Archbishop of Canterbury Robert Runcie, in a statement
released by Lambeth Palace in London, said, "The election of Barbara
Harris as the Suffragan Bishop of Massachusetts is an important event
in the life of our Communion and in relation to other churches...[Her]
consecration will have far-reaching consequences for the character of
Anglicanism...The spirit of the Lambeth Conference has given all the
bishops -- including those against the ordination of women -- the
inspiration to maintain the highest possible degree of unity with
those who differ. I renew the pledge I made in Canterbury to do all
in my power to serve this unity as we begin to work out the
implications of the Massachusetts election."
The Rev. Paul Washington, who as rector of the Church of the
Advocate, encouraged Harris to seek ordination, said she "always had a
strong sense of justice and compassion for the poor," and he described
her as "extremely brilliant."
Bishop Fred Borsch of Los Angeles said: "This is an exciting
event in the life of the Episcopal Church, the Anglican Communion of
Churches, and the whole Church catholic throughout the world. It will
be both a challenge and an opportunity for many Christians as they see
the full expression of the ministry of women. I have known Barbara
Harris for many years and believe she is highly qualified to be a
bishop, a representative of the witness of the apostles. For a time
some may find it difficult to see in her a personal side of continuity
and unity in the life of the Church, but I believe that the spirit of
God is giving a new gift for the understanding of the unity of all
Christians and the future of the faith."
Bishop Frank Griswold of Chicago said: "It is clearly the
vocation of the Anglican Communion to lead the way in integrating the
gifts and graces of women into the historic three-fold ministry of
bishops, priest, and deacons. I have known the Rev. Barbara C. Harris
for many years and can only say that she is immensely competent,
clear, and articulate in her thought and passionately committed to
Bishop Graham Leonard of London (Church of England) said the
election will cause deep divisions in the Church. "In common with
many other bishops, I would be unable to recognize a woman bishop or
the validity of any ordinations or confirmations performed by her."
The Rev. William Rusch, Executive Director of the Office of
Ecumenical Affairs, Evangelical Lutheran Church in America, released a
statement saying, "I welcome the news that a woman was elected
Suffragan Bishop in the diocese of Massachusetts. The Episcopal
Church in the U.S. has been clear for some time of its deep commitment
to the equal participation of men and women in the ministry of the
Church including the office of bishop.
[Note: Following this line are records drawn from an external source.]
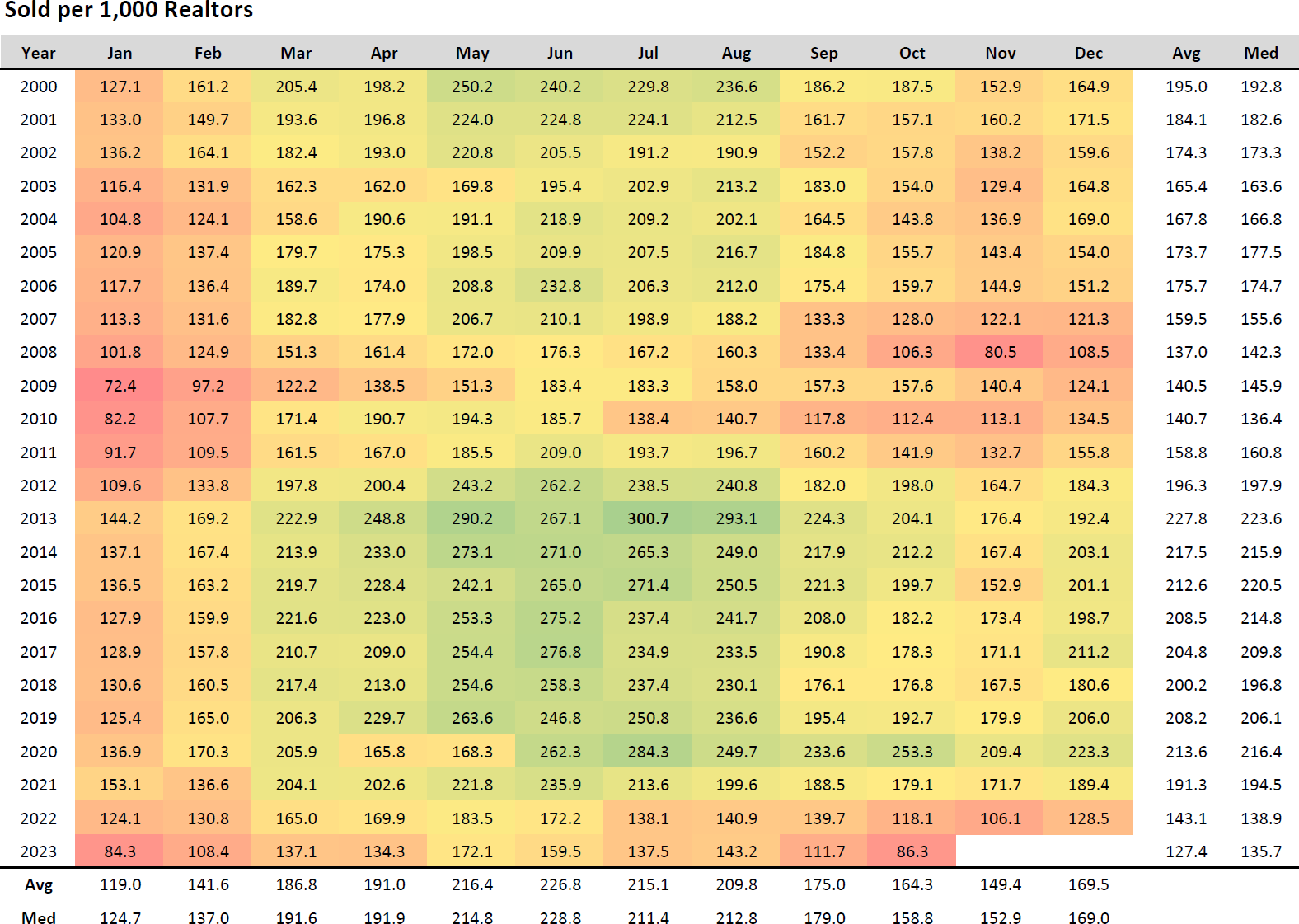Click the July 2020 cell showing 284.3
The image size is (1299, 924).
[648, 752]
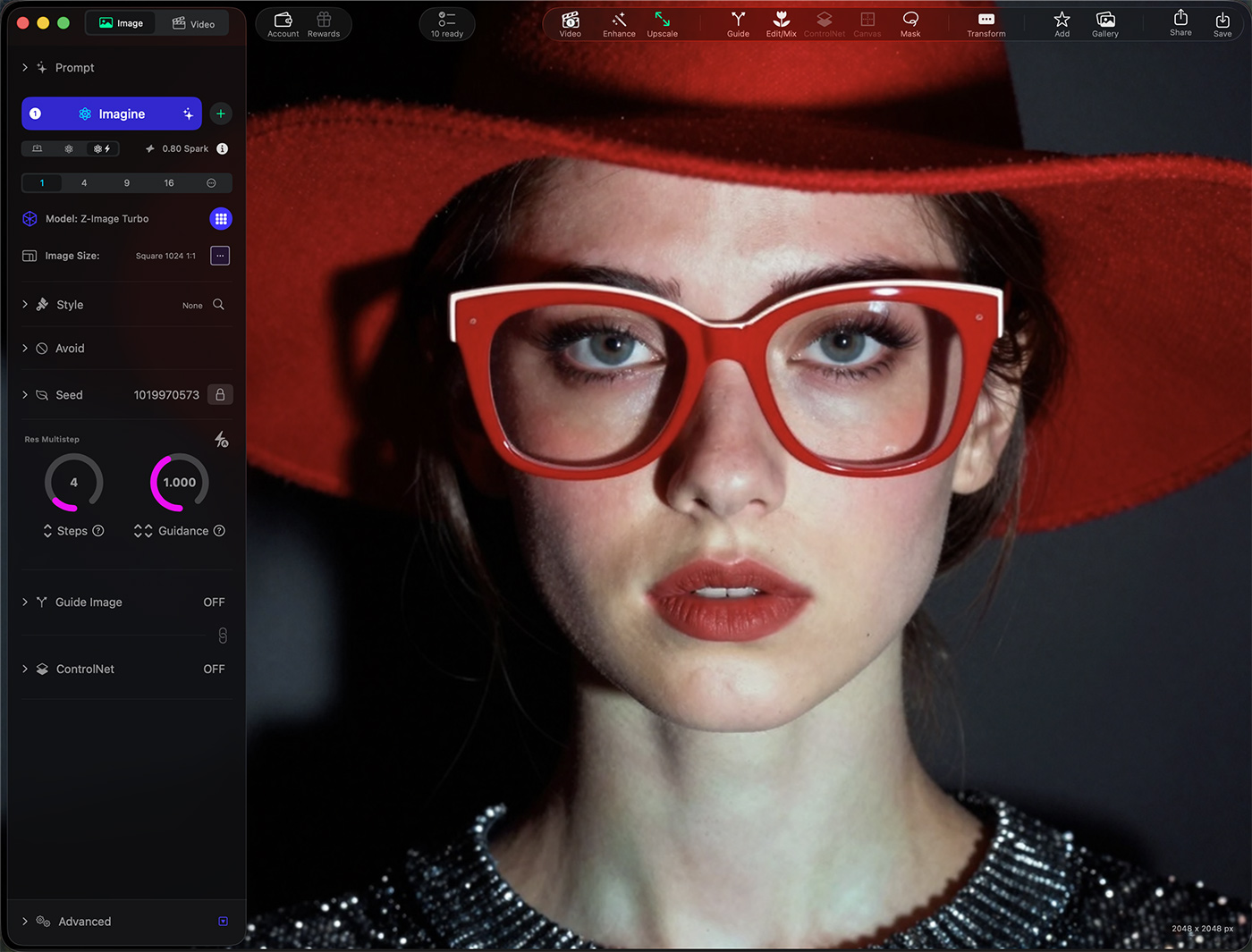Screen dimensions: 1252x952
Task: Click the Upscale icon in toolbar
Action: pyautogui.click(x=662, y=24)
I see this as a helpful event
in the growing relationship between our two churches, and I see it as
something American Lutherans will enthusiastically support."
Fr. Thaddeus Horgan, S.A., Associate Director of the Bishops'
Committee for Ecumenical and Interfaith Relations, U.S. Conference of
Catholic bishops, observed: "Rome and the U.S. [Catholic] bishops have
been pointing out that the real issue in our dialogue with the
Episcopalians is Tradition. Now that there has been this election
perhaps our dialogue should become more focused. We need to look
more at Tradition [The Traditional]. We don't know whether or not
Tradition allows for the ordination of women. I don't think that the
election of Bishop-elect Harris will discourage our conversations. On
the contrary, it highlights the necessity to focus on where those
conversations should be -- namely the issue of Tradition."
The possible election of a woman to the House of Bishops in
the United States was a principal subject for debate at this summer's
General Convention of the Episcopal Church and at the Lambeth
Conference of Anglican bishops from around the world. After
considerable debate at General Convention in Detroit, the bicameral
legislature of the Church passed a compromise resolution that will
allow a bishop from outside a diocese to officiate in parishes that
request an "episcopal visitor." The resolution remains in effect for
six years and will expire unless renewed.
The Lambeth Conference approved a resolution urging the
autonomous Anglican bodies around the world to respect one another's
decisions regarding women's ordinations and consecration as bishops.